Prime Minister Vladimir Putin holds a meeting of the Government Commission on High Technology and Innovation in Zelenograd


The meeting focused on the results achieved by state-run funds that support research and development. Prime Minister Putin noted that there are a number of tools that the government and private businesses in Russia can use to foster the development of science and innovation. According to the prime minister, it is important for these state-run funds to determine where in this system they are most needed and where there are no alternatives to them.

Vladimir Putin’s opening remarks:

Good afternoon, ladies and gentlemen,

Just recently, on December 1, we held a government meeting on the performance of state-run funds that support research and development. I suggest we revisit these issues at this meeting of the Government Commission on High Technology and Innovation.

Let me remind you that construction of this facility began in a bare field in 2000. The first building was constructed and work has continued since then. It is going well on the whole. I would like to note that these state-run funds perform three jobs. First, there is support for fundamental science. This was followed later by support for innovative small and medium-sized businesses, which ultimately became a second, independent aspect of their work. Third, there is support for research in the humanities.

During the trying years when funding for science and research was scarce, these funds played a positive role by providing targeted support to the most important, the most needed research.

In total, these funds have financed about 120,000 projects. They have helped publish over 4,500 research papers and carry out more than 1,000 research expeditions.

These funds have also been providing support for young researchers. For example, there is a very popular programme for creative young people called the Youth Science and Innovation Contest. Fittingly, the acronym for the programme’s name (in Russian) spells ‘umnik’ (or ‘smart person’ in Russian). Under this programme, more than 4,000 innovators have received about one billion roubles for their businesses.

It should be noted that the Development Fund for Small Businesses in the R&D Sector is closely cooperating with Vnesheconombank, Russian Venture Company and the RusNano corporation. In fact, together these development institutions form the infrastructure for innovative and high-tech businesses.

We understand that these funds are important and needed. This is why we have set aside over 10 billion roubles for them this year. They received the same funding, or even slightly more, in 2009. In fact, in 2009 and 2010 we remained where we stood in the pre-crisis year of 2008. In 2011 we intend to allocate 11 billion roubles from the federal budget for these funds.

This money should be spent reasonably and carefully on truly breakthrough research projects, on various research teams’ unique and original ideas and on encouraging innovation projects with commercial prospects.

I would like to underscore that there are a number of tools that the government and private businesses in Russia can use to foster the development of science and innovation. I’m referring to government programmes, targeted research and development funds (which are companies in which the government is a stakeholder), and private investment and venture funds.

It is important for these state-run funds to find where in this science and innovation support system they are most needed and where there are no alternatives to them.

These funds should not become mini-ministries or double the functions of government scientific bodies or academies. Nor should they work according to governmental patterns and templates. They should not fear changes. Their work should be guided by today’s realities and, most importantly, they should foster direct dialogue with the people their work is meant to benefit – researchers and research teams. The cornerstones of these funds should be publicity, transparency and accountability to the public. I would like to speak about several issues related to this point.

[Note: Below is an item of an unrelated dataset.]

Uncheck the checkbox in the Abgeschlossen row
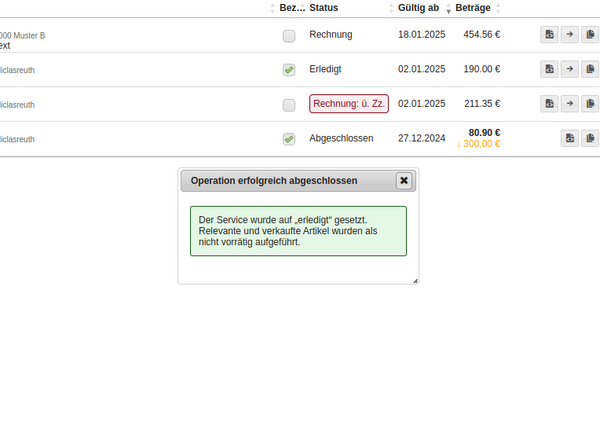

First, it is important to work closely and actively with those who apply to these funds for grants, consult with them and help them fill out paperwork so that bureaucratic formalities do not impede the process.

Second, researchers need to understand how their applications will be evaluated and what guarantees there are that the evaluations are unbiased. There must also be a way for them to find out the result at the end of the evaluation.

There should not be even the slightest cause for researchers to allege that the grants are awarded only to projects submitted by people who are close to the fund. Therefore, it is important for evaluations to be independently and randomly checked.

Third, these funds should become even more open. My request is that you post on the internet not only applications and projects that have been awarded grants but also reviews of all the applications submitted so that experts can see what applications were submitted and which one was awarded a grant.

Naturally, the web portals of these funds have to provide complete information on the practical results of projects benefitting from government assistance.

Fourth, I believe that medium-term plans for all state-run funds have to be drawn up. These plans have to include performance criteria. We raised this issue at the government meeting on December 1.

The process of preparing and implementing these plans has to be as transparent and public as possible and should involve representatives of scientific circles.

In addition, I propose setting up a system to monitor how the results of government-funded projects are put to practical use. The money is spent, results are achieved. So, what are these results? Are they gathering dust on shelves somewhere or on computer sites and are not being used at all? Or have these results been put to practical use and are contributing to the real economy or to the advancement of basic research? We need a system to monitor the practical outcomes of these projects.

Finally, today we will choose the topic for our commission’s next meeting. I know that there are some proposals. Please tell me about them.

Let’s get down to work.

Let’s start with expert review. I was discussing this with Mr Fursenko (Minister of Education and Science Andrei Fursenko) on our way here today. He believes that the expert review system is streamlined and that a truly respected expert community has formed over the past several years. But I would like to emphasise that even outside this expert community, information has to be available on how this system works and what products it delivers.

Please, Mr Fursenko.

Andrei Fursenko: Thank you, Mr Prime Minister. Ladies and gentlemen,

The main purpose of the state policy in high-tech industries is to deal with all problems developers and manufacturers of innovative solutions at different project stages encounter, from research work to product development and marketing.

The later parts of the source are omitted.